Televizyon yayınları tüketimde rakip olmama ve faydadan mahrum bırakmama özellikleri arasındaki farkı açıklamak için iyi bir örnektir. Televizyon programı ya­yınlandığı zaman, herkes diğerlerinin izlemesini engellemeden programı seyrede­bilir. Televizyon yayını, kamusal malın tüketimde rakip olmama özelliğini iyi açık­lar. Ancak televizyon yayınları şifreli duruma dönüştürüldüğünde, bu programı seyretmek için kişilerin belli bir düzeneğe sahip olması gerekir, aksi halde kişiler yayından yararlanamayacaktır. Bu durumda yayından fayda sağlama konusunda bazı insanları mahrum bırakmak olasıdır. Çünkü televizyon sistemine ve gerekli olan şifreye sahip olunmamışsa, birey televizyon yayını izleyemeyecektir. Sadece belli bir maliyete katlanarak oluşturacağı düzenek ve şifre yardımıyla yayından faydalanabilecektir. Sonuç olarak, tüketimde rakip olunmamasına karşın, ılımlı bir maliyeti yüklenmeyenler bu mal ve hizmetin faydasından mahrum bırakılabilecek­tir. Bu tip bir mal ve hizmet kamusal malın iki özelliğini bir arada taşımaz. Bu ne­denle de şifreli televizyon yayını kamusal mal değildir. 

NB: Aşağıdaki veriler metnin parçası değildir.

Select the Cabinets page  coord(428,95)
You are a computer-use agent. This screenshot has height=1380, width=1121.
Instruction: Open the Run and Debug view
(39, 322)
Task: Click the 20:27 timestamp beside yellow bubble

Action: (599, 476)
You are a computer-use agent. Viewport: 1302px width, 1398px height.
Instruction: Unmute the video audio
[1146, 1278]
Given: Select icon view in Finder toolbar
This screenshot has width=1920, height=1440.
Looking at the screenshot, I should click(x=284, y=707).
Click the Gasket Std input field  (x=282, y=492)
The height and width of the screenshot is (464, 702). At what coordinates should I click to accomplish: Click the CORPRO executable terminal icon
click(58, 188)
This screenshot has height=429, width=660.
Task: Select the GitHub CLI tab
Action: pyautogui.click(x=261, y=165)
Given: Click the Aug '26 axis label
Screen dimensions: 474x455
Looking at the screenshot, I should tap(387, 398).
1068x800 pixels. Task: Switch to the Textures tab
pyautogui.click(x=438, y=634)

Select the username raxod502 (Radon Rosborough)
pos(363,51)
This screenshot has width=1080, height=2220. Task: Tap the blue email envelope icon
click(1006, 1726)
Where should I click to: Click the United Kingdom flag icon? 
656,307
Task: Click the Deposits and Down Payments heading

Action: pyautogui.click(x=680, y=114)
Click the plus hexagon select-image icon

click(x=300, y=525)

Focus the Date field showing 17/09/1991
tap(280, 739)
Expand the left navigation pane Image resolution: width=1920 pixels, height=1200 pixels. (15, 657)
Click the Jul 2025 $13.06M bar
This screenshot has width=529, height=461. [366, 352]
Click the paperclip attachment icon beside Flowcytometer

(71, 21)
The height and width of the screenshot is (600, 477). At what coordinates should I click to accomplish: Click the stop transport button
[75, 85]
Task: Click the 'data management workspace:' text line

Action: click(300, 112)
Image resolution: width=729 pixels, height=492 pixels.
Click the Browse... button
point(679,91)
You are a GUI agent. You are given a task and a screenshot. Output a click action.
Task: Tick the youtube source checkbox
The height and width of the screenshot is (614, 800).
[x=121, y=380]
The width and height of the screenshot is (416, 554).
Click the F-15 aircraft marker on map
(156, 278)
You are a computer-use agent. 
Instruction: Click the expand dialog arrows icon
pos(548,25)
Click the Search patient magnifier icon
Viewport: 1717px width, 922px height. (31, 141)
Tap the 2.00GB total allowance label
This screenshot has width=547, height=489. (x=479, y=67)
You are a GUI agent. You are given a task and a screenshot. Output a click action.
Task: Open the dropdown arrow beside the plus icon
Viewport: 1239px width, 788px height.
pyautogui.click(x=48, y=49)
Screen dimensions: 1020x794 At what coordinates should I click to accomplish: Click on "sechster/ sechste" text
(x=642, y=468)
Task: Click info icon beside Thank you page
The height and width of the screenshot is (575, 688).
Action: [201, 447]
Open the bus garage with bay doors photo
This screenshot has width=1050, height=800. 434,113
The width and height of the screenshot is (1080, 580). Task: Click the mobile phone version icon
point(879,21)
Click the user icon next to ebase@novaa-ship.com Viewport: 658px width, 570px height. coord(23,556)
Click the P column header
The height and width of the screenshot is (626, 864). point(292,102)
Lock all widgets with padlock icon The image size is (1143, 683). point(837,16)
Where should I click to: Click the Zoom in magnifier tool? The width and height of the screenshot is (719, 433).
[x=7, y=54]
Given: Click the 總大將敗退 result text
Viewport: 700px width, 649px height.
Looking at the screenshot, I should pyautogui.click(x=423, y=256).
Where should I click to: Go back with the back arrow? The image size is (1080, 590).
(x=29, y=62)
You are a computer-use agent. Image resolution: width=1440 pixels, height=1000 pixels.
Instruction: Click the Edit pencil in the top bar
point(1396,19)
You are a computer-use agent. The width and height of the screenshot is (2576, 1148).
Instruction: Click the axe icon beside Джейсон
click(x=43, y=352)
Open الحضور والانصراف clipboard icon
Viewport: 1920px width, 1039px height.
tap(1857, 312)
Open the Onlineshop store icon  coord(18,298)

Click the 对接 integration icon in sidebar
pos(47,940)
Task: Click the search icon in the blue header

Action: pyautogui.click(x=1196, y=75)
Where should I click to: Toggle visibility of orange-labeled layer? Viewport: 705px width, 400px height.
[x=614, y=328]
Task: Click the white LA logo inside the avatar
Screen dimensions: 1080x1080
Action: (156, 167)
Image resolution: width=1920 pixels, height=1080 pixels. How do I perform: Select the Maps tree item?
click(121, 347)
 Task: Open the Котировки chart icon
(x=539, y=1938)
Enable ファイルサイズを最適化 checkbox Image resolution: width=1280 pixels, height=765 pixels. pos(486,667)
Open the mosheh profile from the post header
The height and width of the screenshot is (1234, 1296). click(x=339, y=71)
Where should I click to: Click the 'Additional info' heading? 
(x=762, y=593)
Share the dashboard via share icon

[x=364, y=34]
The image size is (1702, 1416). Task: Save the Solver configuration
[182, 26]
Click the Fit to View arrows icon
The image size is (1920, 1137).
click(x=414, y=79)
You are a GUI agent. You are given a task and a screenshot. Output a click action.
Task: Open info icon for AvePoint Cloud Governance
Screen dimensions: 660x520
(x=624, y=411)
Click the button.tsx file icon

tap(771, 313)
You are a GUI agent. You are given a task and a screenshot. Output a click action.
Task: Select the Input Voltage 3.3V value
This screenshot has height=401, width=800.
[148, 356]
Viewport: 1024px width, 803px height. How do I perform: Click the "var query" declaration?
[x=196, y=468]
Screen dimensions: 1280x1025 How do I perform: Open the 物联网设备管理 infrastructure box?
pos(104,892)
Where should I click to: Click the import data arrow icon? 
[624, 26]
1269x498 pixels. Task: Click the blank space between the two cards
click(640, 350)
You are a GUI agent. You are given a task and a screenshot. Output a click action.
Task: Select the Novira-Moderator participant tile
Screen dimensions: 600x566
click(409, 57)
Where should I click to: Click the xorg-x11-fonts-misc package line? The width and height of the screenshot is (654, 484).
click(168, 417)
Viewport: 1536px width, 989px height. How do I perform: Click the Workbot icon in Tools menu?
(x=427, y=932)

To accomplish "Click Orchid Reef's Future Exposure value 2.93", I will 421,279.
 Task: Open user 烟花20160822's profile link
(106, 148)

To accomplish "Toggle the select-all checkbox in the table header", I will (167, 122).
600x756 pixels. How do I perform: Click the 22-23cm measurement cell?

Ulusal savunma hizmeti, kamusal malın her iki özelliğini de taşıyan iyi bir ör­nektir. Ordu, herkesi aynı anda korur ve savunmayı sadece belirli kişilerle sınırla­mak olası değildir. Yani, milli savunmanın faydalan tüm nüfus için tüketimde ra­kip olmama özelliğine sahiptir ve aynı zamanda bazı kişilerin dışarıda bırakılması mümkün değildir. 

Bedavacılık Sorunu 

Fiyat mekanizması içinde gönüllü işbirliğinin kamu malının tahsisini sağlayıp sağlayamadığı ciddi bir sorundur. Kamusal mallarda ödeme yapmayanları dışarıda bı­rakamama özelliğinden dolayı bedavacılık sorunu ortaya çıkmaktadır. Çünkü, bu mallardan fayda sağlayanlar gönüllü bir işbirliği içinde üretim maliyetine katılma­maktadırlar. Kamusal mallarda gönüllü işbirliğinin niçin çalışmadığını anlamak için, 100 kişilik bir toplumda, sel baskınlarını azaltmak için baraj inşaatı ve bunun finansmanının nasıl yapılacağını düşünelim. Baraj, bu toplum için kamusal maldır. Bu kamusal malın toplam maliyetinin 5 trilyon TL olduğunu ve bu barajın her bir bireye sağladığı koruma değerinin 100 milyar TL olduğunu varsayalım. Yani, eğer baraj inşa edilirse, her birey 100 milyar değerinde fayda sağlar ve toplam fayda da 10 trilyon TL olur. Sonuçta, fayda maliyeti aştığı için, barajın inşası toplumun yararınadır. Eğer barajın finansmanı için her birey 50 milyar TL katkıda bulunursa, inşaat yapılacaktır ve her birey 50 milyar TL karşılığında 100 milyar TL'lik fayda elde ederek, daha iyi bir refah düzeyine sahip olacaktır. 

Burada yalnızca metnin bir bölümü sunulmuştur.